(What you need to do) Please render every line of the records below as a Markdown table with the columns Row and Line, numbering the rows and leaving out blank lines.

Dataset excerpt
-=-=-=-=-

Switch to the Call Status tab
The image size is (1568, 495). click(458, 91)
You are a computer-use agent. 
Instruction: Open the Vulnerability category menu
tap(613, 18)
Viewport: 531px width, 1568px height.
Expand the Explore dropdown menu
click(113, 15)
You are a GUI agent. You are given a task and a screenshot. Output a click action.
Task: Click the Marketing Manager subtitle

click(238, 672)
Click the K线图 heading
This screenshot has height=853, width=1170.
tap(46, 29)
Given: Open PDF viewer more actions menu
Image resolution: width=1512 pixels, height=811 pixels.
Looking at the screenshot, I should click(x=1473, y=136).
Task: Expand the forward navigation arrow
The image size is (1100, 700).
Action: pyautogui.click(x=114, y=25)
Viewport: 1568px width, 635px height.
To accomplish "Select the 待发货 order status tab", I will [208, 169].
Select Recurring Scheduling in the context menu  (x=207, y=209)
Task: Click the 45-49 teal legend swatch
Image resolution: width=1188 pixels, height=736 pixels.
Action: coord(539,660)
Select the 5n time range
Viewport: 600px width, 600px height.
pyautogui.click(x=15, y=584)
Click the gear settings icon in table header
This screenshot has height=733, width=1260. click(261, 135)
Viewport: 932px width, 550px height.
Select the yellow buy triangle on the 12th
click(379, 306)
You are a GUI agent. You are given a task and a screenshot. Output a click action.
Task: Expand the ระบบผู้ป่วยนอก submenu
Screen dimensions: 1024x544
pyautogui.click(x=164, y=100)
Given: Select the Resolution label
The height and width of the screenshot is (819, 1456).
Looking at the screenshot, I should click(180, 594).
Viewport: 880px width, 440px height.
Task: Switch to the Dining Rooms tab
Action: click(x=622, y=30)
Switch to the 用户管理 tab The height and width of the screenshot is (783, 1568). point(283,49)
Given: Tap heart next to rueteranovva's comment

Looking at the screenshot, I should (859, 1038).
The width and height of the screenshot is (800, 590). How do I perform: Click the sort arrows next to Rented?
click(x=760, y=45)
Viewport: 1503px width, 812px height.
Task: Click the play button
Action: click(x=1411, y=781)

-=-=-=-=-

(Exercise answer)
| Row | Line |
|---|---|
| 1 | Switch to the Call Status tab |
| 2 | The image size is (1568, 495). click(458, 91) |
| 3 | You are a computer-use agent.  |
| 4 | Instruction: Open the Vulnerability category menu |
| 5 | tap(613, 18) |
| 6 | Viewport: 531px width, 1568px height. |
| 7 | Expand the Explore dropdown menu |
| 8 | click(113, 15) |
| 9 | You are a GUI agent. You are given a task and a screenshot. Output a click action. |
| 10 | Task: Click the Marketing Manager subtitle |
| 11 | click(238, 672) |
| 12 | Click the K线图 heading |
| 13 | This screenshot has height=853, width=1170. |
| 14 | tap(46, 29) |
| 15 | Given: Open PDF viewer more actions menu |
| 16 | Image resolution: width=1512 pixels, height=811 pixels. |
| 17 | Looking at the screenshot, I should click(x=1473, y=136). |
| 18 | Task: Expand the forward navigation arrow |
| 19 | The image size is (1100, 700). |
| 20 | Action: pyautogui.click(x=114, y=25) |
| 21 | Viewport: 1568px width, 635px height. |
| 22 | To accomplish "Select the 待发货 order status tab", I will [208, 169]. |
| 23 | Select Recurring Scheduling in the context menu  (x=207, y=209) |
| 24 | Task: Click the 45-49 teal legend swatch |
| 25 | Image resolution: width=1188 pixels, height=736 pixels. |
| 26 | Action: coord(539,660) |
| 27 | Select the 5n time range |
| 28 | Viewport: 600px width, 600px height. |
| 29 | pyautogui.click(x=15, y=584) |
| 30 | Click the gear settings icon in table header |
| 31 | This screenshot has height=733, width=1260. click(261, 135) |
| 32 | Viewport: 932px width, 550px height. |
| 33 | Select the yellow buy triangle on the 12th |
| 34 | click(379, 306) |
| 35 | You are a GUI agent. You are given a task and a screenshot. Output a click action. |
| 36 | Task: Expand the ระบบผู้ป่วยนอก submenu |
| 37 | Screen dimensions: 1024x544 |
| 38 | pyautogui.click(x=164, y=100) |
| 39 | Given: Select the Resolution label |
| 40 | The height and width of the screenshot is (819, 1456). |
| 41 | Looking at the screenshot, I should click(180, 594). |
| 42 | Viewport: 880px width, 440px height. |
| 43 | Task: Switch to the Dining Rooms tab |
| 44 | Action: click(x=622, y=30) |
| 45 | Switch to the 用户管理 tab The height and width of the screenshot is (783, 1568). point(283,49) |
| 46 | Given: Tap heart next to rueteranovva's comment |
| 47 | Looking at the screenshot, I should (859, 1038). |
| 48 | The width and height of the screenshot is (800, 590). How do I perform: Click the sort arrows next to Rented? |
| 49 | click(x=760, y=45) |
| 50 | Viewport: 1503px width, 812px height. |
| 51 | Task: Click the play button |
| 52 | Action: click(x=1411, y=781) |